▼

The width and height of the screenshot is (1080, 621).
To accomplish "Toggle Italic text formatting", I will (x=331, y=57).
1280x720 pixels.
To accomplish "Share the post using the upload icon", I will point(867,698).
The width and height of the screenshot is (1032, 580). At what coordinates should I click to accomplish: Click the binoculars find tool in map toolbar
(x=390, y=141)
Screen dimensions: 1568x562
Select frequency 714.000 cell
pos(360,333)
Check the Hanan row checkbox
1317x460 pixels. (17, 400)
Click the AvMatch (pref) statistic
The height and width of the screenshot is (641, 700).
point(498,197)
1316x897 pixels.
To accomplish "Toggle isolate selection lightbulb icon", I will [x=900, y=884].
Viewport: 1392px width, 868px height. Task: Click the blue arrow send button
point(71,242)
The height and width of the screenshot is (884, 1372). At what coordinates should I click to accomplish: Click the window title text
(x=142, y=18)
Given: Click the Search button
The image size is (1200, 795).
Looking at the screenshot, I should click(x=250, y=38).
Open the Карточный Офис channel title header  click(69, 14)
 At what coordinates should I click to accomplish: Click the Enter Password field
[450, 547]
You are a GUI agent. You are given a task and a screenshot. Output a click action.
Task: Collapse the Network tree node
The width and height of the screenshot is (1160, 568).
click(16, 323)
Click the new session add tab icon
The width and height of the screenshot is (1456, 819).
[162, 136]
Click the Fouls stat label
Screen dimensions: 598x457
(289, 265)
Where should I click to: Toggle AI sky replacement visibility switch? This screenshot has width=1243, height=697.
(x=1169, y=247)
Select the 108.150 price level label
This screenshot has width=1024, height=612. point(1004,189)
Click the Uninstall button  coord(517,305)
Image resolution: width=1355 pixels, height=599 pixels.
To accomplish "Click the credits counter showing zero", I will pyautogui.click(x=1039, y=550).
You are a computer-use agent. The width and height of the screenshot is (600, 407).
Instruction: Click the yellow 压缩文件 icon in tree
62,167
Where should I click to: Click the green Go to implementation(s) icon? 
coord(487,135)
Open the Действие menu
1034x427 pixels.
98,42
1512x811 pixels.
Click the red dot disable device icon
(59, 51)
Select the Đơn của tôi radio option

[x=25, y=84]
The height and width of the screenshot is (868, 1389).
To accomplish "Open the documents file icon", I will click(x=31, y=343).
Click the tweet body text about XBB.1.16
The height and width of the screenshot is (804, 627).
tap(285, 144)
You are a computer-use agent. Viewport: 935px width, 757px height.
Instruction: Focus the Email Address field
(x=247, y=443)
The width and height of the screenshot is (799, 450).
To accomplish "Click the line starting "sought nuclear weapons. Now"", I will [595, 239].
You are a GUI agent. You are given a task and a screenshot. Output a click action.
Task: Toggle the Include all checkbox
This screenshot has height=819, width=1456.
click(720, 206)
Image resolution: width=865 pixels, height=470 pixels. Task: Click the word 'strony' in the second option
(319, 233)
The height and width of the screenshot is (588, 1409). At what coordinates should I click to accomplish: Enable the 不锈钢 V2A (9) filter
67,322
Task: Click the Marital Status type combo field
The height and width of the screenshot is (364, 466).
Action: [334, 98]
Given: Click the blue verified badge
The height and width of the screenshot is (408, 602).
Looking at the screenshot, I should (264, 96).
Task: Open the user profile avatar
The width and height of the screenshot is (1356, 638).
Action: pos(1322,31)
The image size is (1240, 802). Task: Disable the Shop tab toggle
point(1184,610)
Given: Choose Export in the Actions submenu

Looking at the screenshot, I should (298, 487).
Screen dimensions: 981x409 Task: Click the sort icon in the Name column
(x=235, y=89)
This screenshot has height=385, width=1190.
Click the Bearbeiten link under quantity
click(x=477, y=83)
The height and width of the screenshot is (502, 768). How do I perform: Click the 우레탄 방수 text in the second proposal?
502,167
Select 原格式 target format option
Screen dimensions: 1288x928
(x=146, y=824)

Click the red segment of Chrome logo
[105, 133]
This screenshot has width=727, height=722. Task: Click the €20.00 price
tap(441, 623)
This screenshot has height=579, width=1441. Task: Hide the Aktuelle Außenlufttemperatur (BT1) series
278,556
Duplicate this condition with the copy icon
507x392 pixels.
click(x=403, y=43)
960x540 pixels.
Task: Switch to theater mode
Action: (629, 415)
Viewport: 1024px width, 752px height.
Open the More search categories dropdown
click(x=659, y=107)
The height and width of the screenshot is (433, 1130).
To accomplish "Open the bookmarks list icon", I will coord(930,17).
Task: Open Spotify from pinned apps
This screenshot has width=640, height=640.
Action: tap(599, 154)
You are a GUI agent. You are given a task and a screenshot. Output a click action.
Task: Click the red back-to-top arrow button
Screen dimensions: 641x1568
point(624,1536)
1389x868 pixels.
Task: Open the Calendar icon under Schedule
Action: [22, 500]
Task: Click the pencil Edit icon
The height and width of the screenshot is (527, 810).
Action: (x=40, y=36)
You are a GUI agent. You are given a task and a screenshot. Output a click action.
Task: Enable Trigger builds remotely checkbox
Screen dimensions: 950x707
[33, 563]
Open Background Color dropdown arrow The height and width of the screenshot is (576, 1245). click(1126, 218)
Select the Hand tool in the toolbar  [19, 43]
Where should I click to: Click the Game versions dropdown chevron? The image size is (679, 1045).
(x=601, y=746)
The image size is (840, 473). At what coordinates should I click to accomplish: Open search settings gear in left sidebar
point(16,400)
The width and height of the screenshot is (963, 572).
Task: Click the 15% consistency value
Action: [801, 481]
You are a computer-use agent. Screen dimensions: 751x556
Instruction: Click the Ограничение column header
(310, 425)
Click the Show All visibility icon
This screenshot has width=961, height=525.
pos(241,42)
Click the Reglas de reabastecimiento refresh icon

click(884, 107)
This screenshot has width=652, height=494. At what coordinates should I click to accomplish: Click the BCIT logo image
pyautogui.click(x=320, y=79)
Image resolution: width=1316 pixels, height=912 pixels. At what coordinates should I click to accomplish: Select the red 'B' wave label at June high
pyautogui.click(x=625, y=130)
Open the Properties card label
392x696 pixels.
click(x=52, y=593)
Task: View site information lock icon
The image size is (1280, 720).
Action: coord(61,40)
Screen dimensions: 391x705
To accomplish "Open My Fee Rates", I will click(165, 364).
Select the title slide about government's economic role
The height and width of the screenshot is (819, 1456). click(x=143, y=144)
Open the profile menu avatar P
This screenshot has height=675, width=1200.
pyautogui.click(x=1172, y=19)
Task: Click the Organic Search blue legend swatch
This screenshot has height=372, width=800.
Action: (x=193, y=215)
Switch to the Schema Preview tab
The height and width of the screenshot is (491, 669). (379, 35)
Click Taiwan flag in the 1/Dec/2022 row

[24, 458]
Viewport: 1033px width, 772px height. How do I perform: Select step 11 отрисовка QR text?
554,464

▲

§ **Work instructions**: Output the listing exactly. Leave no line out.

§ **Response area**:
The width and height of the screenshot is (1080, 621).
To accomplish "Toggle Italic text formatting", I will (x=331, y=57).
1280x720 pixels.
To accomplish "Share the post using the upload icon", I will point(867,698).
The width and height of the screenshot is (1032, 580). At what coordinates should I click to accomplish: Click the binoculars find tool in map toolbar
(x=390, y=141)
Screen dimensions: 1568x562
Select frequency 714.000 cell
pos(360,333)
Check the Hanan row checkbox
1317x460 pixels. (17, 400)
Click the AvMatch (pref) statistic
The height and width of the screenshot is (641, 700).
point(498,197)
1316x897 pixels.
To accomplish "Toggle isolate selection lightbulb icon", I will [x=900, y=884].
Viewport: 1392px width, 868px height. Task: Click the blue arrow send button
point(71,242)
The height and width of the screenshot is (884, 1372). At what coordinates should I click to accomplish: Click the window title text
(x=142, y=18)
Given: Click the Search button
The image size is (1200, 795).
Looking at the screenshot, I should click(x=250, y=38).
Open the Карточный Офис channel title header  click(69, 14)
 At what coordinates should I click to accomplish: Click the Enter Password field
[450, 547]
You are a GUI agent. You are given a task and a screenshot. Output a click action.
Task: Collapse the Network tree node
The width and height of the screenshot is (1160, 568).
click(16, 323)
Click the new session add tab icon
The width and height of the screenshot is (1456, 819).
[162, 136]
Click the Fouls stat label
Screen dimensions: 598x457
(289, 265)
Where should I click to: Toggle AI sky replacement visibility switch? This screenshot has width=1243, height=697.
(x=1169, y=247)
Select the 108.150 price level label
This screenshot has width=1024, height=612. point(1004,189)
Click the Uninstall button  coord(517,305)
Image resolution: width=1355 pixels, height=599 pixels.
To accomplish "Click the credits counter showing zero", I will pyautogui.click(x=1039, y=550).
You are a computer-use agent. The width and height of the screenshot is (600, 407).
Instruction: Click the yellow 压缩文件 icon in tree
62,167
Where should I click to: Click the green Go to implementation(s) icon? 
coord(487,135)
Open the Действие menu
1034x427 pixels.
98,42
1512x811 pixels.
Click the red dot disable device icon
(59, 51)
Select the Đơn của tôi radio option

[x=25, y=84]
The height and width of the screenshot is (868, 1389).
To accomplish "Open the documents file icon", I will click(x=31, y=343).
Click the tweet body text about XBB.1.16
The height and width of the screenshot is (804, 627).
tap(285, 144)
You are a computer-use agent. Viewport: 935px width, 757px height.
Instruction: Focus the Email Address field
(x=247, y=443)
The width and height of the screenshot is (799, 450).
To accomplish "Click the line starting "sought nuclear weapons. Now"", I will [595, 239].
You are a GUI agent. You are given a task and a screenshot. Output a click action.
Task: Toggle the Include all checkbox
This screenshot has height=819, width=1456.
click(720, 206)
Image resolution: width=865 pixels, height=470 pixels. Task: Click the word 'strony' in the second option
(319, 233)
The height and width of the screenshot is (588, 1409). At what coordinates should I click to accomplish: Enable the 不锈钢 V2A (9) filter
67,322
Task: Click the Marital Status type combo field
The height and width of the screenshot is (364, 466).
Action: [334, 98]
Given: Click the blue verified badge
The height and width of the screenshot is (408, 602).
Looking at the screenshot, I should (264, 96).
Task: Open the user profile avatar
The width and height of the screenshot is (1356, 638).
Action: pos(1322,31)
The image size is (1240, 802). Task: Disable the Shop tab toggle
point(1184,610)
Given: Choose Export in the Actions submenu

Looking at the screenshot, I should (298, 487).
Screen dimensions: 981x409 Task: Click the sort icon in the Name column
(x=235, y=89)
This screenshot has height=385, width=1190.
Click the Bearbeiten link under quantity
click(x=477, y=83)
The height and width of the screenshot is (502, 768). How do I perform: Click the 우레탄 방수 text in the second proposal?
502,167
Select 原格式 target format option
Screen dimensions: 1288x928
(x=146, y=824)

Click the red segment of Chrome logo
[105, 133]
This screenshot has width=727, height=722. Task: Click the €20.00 price
tap(441, 623)
This screenshot has height=579, width=1441. Task: Hide the Aktuelle Außenlufttemperatur (BT1) series
278,556
Duplicate this condition with the copy icon
507x392 pixels.
click(x=403, y=43)
960x540 pixels.
Task: Switch to theater mode
Action: (629, 415)
Viewport: 1024px width, 752px height.
Open the More search categories dropdown
click(x=659, y=107)
The height and width of the screenshot is (433, 1130).
To accomplish "Open the bookmarks list icon", I will coord(930,17).
Task: Open Spotify from pinned apps
This screenshot has width=640, height=640.
Action: tap(599, 154)
You are a GUI agent. You are given a task and a screenshot. Output a click action.
Task: Click the red back-to-top arrow button
Screen dimensions: 641x1568
point(624,1536)
1389x868 pixels.
Task: Open the Calendar icon under Schedule
Action: [22, 500]
Task: Click the pencil Edit icon
The height and width of the screenshot is (527, 810).
Action: (x=40, y=36)
You are a GUI agent. You are given a task and a screenshot. Output a click action.
Task: Enable Trigger builds remotely checkbox
Screen dimensions: 950x707
[33, 563]
Open Background Color dropdown arrow The height and width of the screenshot is (576, 1245). click(1126, 218)
Select the Hand tool in the toolbar  [19, 43]
Where should I click to: Click the Game versions dropdown chevron? The image size is (679, 1045).
(x=601, y=746)
The image size is (840, 473). At what coordinates should I click to accomplish: Open search settings gear in left sidebar
point(16,400)
The width and height of the screenshot is (963, 572).
Task: Click the 15% consistency value
Action: [801, 481]
You are a computer-use agent. Screen dimensions: 751x556
Instruction: Click the Ограничение column header
(310, 425)
Click the Show All visibility icon
This screenshot has width=961, height=525.
pos(241,42)
Click the Reglas de reabastecimiento refresh icon

click(884, 107)
This screenshot has width=652, height=494. At what coordinates should I click to accomplish: Click the BCIT logo image
pyautogui.click(x=320, y=79)
Image resolution: width=1316 pixels, height=912 pixels. At what coordinates should I click to accomplish: Select the red 'B' wave label at June high
pyautogui.click(x=625, y=130)
Open the Properties card label
392x696 pixels.
click(x=52, y=593)
Task: View site information lock icon
The image size is (1280, 720).
Action: coord(61,40)
Screen dimensions: 391x705
To accomplish "Open My Fee Rates", I will click(165, 364).
Select the title slide about government's economic role
The height and width of the screenshot is (819, 1456). click(x=143, y=144)
Open the profile menu avatar P
This screenshot has height=675, width=1200.
pyautogui.click(x=1172, y=19)
Task: Click the Organic Search blue legend swatch
This screenshot has height=372, width=800.
Action: (x=193, y=215)
Switch to the Schema Preview tab
The height and width of the screenshot is (491, 669). (379, 35)
Click Taiwan flag in the 1/Dec/2022 row

[24, 458]
Viewport: 1033px width, 772px height. How do I perform: Select step 11 отрисовка QR text?
554,464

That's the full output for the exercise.